Truncated Thioredoxin: Physiological Functions and Mechanism

Abstract

Human cytosolic thioredoxin (Trx), which is the 12-kDa protein disulfide reductase with the Cys-Gly-Pro-Cys active site and a key component of cellular redox biochemistry and regulation, acts as cocytokine upon leaderless secretion. A 10-kDa C-terminally truncated thioredoxin (Trx80) comprising the 80 or 84 N-terminal amino acids is also secreted and present in plasma, where it originally was purified and identified as eosinophilic cytotoxicity enhancing factor. Recombinant Trx80 was discovered to be a potent mitogenic cytokine that stimulates growth of resting human peripheral blood mononuclear cells (PBMC) in a synthetic medium, an effect that Trx lacks. Trx80 is very different from Trx because it is a dimer lacking reductase activity and the cytokine activity is not dependent on the Cys residues of the Trx active-site motif.

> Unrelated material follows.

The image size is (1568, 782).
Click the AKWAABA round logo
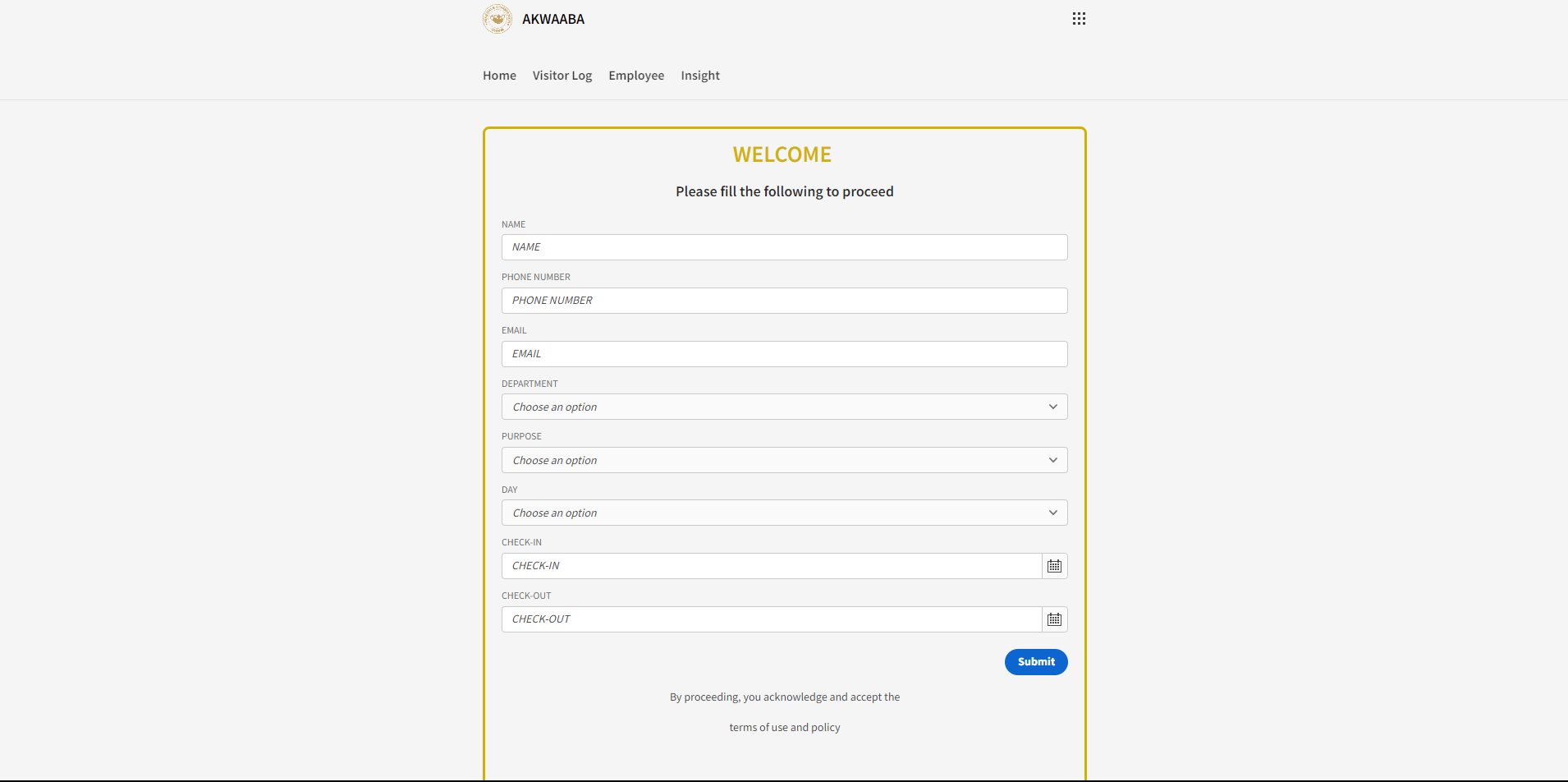tap(497, 19)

The primary targets of Trx80 in PBMC are monocytes that are activated to proliferate and increase expression of CD14, CD40, CD54, and CD86. Trx80 induces secretion of interleukin (IL)-12 in CD40+ monocytes from PBMC. Trx80 and IL-2 together were strongly synergistic to induce secretion of interferon-gamma in PBMC. Trx80 is a potent cytokine for monocytes directing the immune system to a Th1 response via IL-12 production.